Worry is the key symptom of Generalised Anxiety Disorder, which affects up to 6% of the UK population at any time. This award, which I'm delighted to receive, will allow us to understand how our ability to simulate the future goes wrong to create worry. This can lead to more targeted treatments that improve the lives of those experiencing anxiety.”
Dr Toby Wise
26 October 2022
Dr Toby Wise Receives £2.1 million Wellcome Trust Career Development Award
This award recognises his potential to be an international research leader and supports his research on the neural processes behind worry.
Dr Toby Wise, a King’s Prize fellow at the Institute of Psychiatry, Psychology & Neuroscience (IoPPN), has received the Wellcome Trust Career Development Award worth £2.1 million to characterise the circuitry underlying simulation and how it misbehaves to create worry.
Simulation is a process the brain utilises when an individual faces a challenging situation, enabling them to imagine what might happen in the future and act accordingly. Simulation helps an individual prepare for possible outcomes to solve a problem while avoiding danger. Worry is a negative emotion that may arise when simulation becomes uncontrollable.

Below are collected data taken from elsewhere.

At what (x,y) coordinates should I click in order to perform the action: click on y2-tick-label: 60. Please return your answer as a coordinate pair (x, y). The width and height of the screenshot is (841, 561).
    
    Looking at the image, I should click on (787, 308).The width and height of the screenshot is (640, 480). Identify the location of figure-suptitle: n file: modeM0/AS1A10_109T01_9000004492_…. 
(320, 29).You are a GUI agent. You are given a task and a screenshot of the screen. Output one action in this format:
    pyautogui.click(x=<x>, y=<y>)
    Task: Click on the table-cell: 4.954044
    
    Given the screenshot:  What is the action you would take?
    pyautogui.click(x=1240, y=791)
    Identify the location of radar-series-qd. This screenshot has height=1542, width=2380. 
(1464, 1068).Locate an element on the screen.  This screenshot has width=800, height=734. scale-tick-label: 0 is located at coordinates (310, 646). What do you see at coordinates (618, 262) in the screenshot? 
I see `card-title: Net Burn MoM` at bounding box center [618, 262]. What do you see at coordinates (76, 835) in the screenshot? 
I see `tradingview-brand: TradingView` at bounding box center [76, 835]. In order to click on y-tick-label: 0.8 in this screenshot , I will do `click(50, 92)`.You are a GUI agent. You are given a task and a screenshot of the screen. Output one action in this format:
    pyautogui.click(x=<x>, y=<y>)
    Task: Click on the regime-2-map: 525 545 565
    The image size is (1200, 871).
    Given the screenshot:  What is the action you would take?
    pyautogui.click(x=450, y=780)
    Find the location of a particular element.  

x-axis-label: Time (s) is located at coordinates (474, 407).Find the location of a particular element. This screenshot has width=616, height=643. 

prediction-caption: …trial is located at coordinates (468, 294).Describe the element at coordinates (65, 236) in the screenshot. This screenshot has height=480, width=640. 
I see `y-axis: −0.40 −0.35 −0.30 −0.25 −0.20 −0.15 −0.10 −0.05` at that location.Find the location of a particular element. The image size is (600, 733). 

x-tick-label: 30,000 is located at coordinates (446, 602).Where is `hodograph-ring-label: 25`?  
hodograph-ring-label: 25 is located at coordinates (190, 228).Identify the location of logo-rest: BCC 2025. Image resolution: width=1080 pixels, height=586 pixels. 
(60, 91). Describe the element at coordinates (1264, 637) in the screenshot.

Dr Wise will investigate the neural processes underlying simulation and how these processes misbehave and result in worry. This project is the first to perform such an investigation as the technology to measure simulation has only recently become available. It will utilise computational modelling and sophisticated neuroimaging techniques to identify the specific neural circuitry involved when participants perform simulation when playing a decision-making game
He will also investigate which brain regions are involved and what factors can modulate simulation. He will do this by utilising transcranial ultrasound stimulation, a non-invasive technique to excite or inhibit neural activity in targeted brain regions by using ultrasound. He will also test commonly used medications to confirm their efficiency and to reveal which brain regions and neurotransmitters (molecules secreted by neurons for transmitting signals to other cells) are involved.
The latter part of the project will investigate the development of simulation patterns that lead to worry. He will investigate the origins of simulation – looking at genetic risks and early-life stress – and how real-world stress in adulthood generates worry. He also aims to reveal the link between simulation and clinically significant worry, as seen in Generalised Anxiety Disorder and many mental health disorders, to come up with strategies for more positive simulation.
The foundation of this work came from his computational work during the King’s Prize fellowship. The Wellcome Trust Career Development Award will fund Dr Wise’s project for eight years, launching his research group in the Department of Neuroimaging at the School of Neuroscience.